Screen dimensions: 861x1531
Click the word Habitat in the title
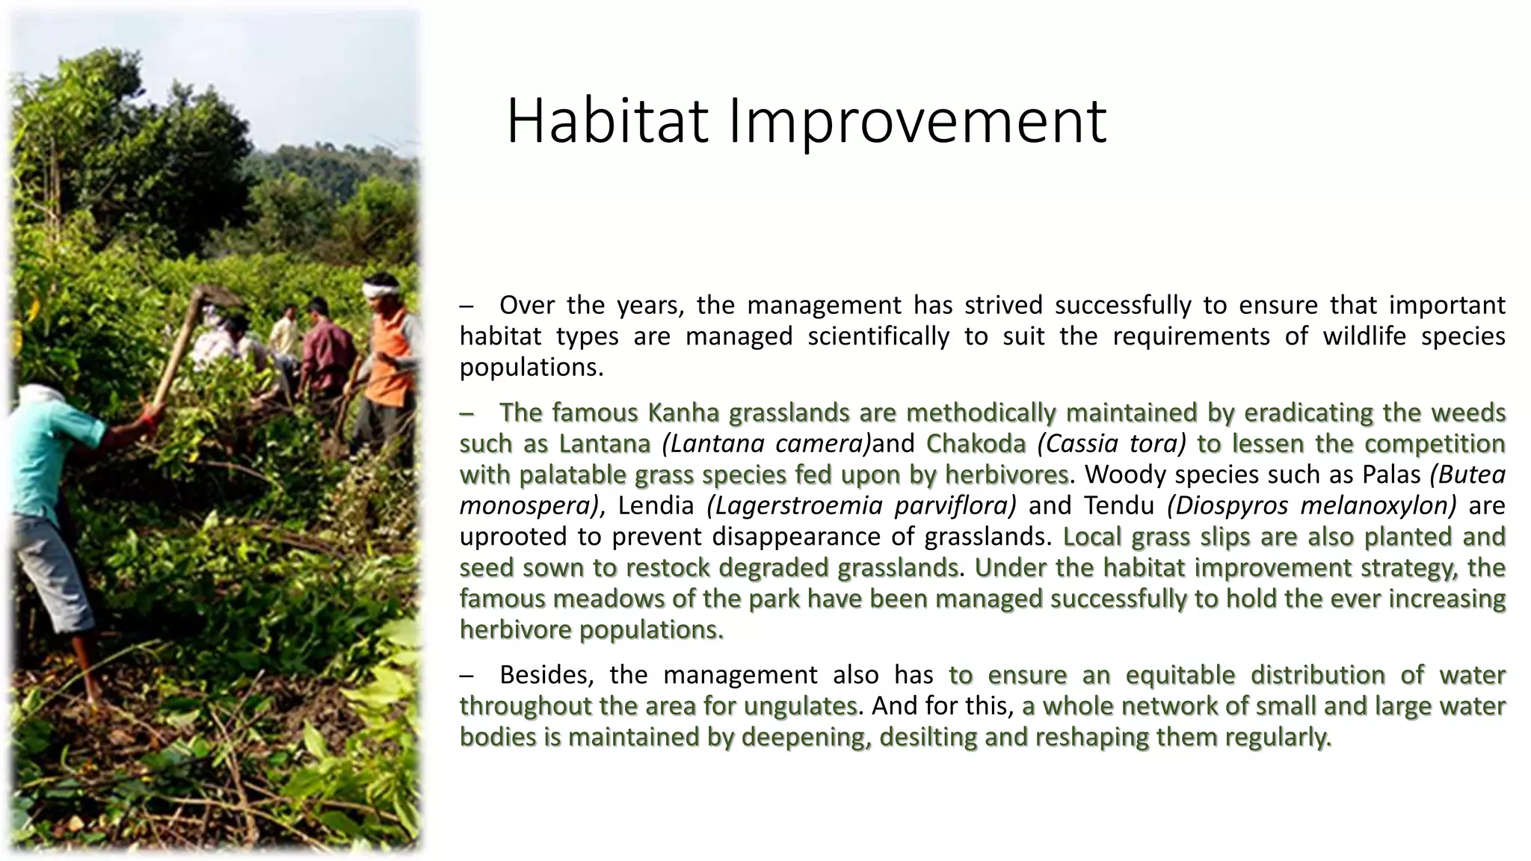point(607,121)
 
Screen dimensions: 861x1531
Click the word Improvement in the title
point(917,121)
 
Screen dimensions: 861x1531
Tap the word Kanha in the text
point(683,413)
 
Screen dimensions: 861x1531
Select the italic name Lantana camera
point(767,444)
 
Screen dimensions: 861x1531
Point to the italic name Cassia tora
point(1112,444)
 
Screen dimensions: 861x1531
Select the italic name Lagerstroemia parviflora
point(861,506)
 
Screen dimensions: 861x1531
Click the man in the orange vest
point(390,359)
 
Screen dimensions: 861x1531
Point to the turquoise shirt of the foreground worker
point(52,448)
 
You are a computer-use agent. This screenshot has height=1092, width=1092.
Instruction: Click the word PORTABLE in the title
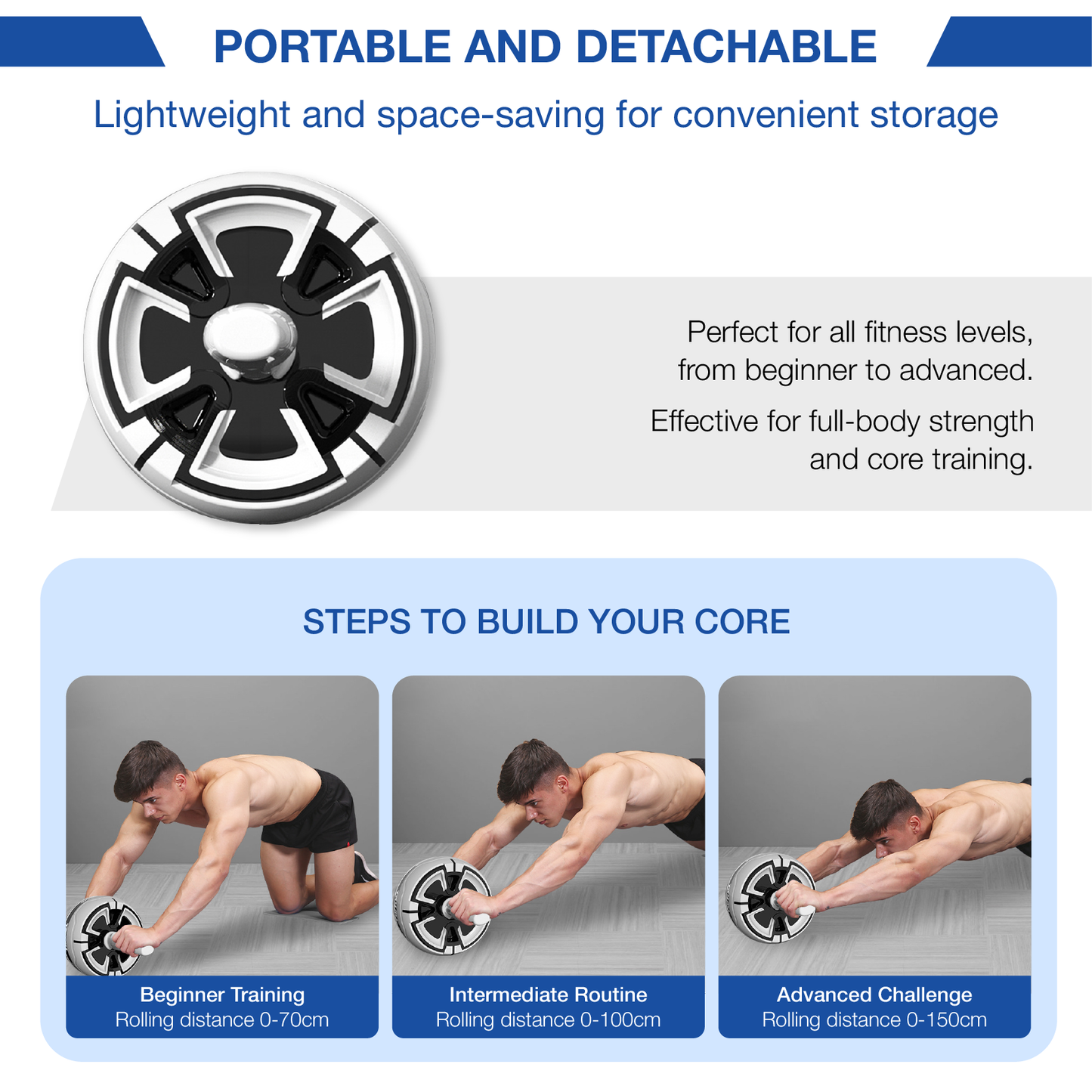tap(332, 46)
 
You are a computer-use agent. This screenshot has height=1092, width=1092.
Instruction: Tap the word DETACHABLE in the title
tap(726, 46)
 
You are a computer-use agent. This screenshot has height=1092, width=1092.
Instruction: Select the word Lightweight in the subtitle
tap(191, 116)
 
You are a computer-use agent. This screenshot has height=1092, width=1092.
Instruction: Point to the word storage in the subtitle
tap(934, 116)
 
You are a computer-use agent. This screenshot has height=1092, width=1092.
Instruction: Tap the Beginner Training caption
tap(222, 995)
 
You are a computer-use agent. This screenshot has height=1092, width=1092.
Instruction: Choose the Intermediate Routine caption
tap(548, 995)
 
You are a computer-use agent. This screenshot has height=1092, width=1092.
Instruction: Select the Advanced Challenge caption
tap(874, 995)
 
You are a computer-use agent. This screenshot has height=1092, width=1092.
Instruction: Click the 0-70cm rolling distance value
tap(294, 1019)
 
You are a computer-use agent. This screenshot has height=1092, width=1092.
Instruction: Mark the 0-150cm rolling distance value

_ _ _

Exercise prompt — In the entries from the start through the line containing "point(683,413)", change "title" to "heading" and give that whole part again with nothing else altered. Leave the pictures out.

Right answer —
Screen dimensions: 861x1531
Click the word Habitat in the heading
point(607,121)
 
Screen dimensions: 861x1531
Click the word Improvement in the heading
point(917,121)
 
Screen dimensions: 861x1531
Tap the word Kanha in the text
point(683,413)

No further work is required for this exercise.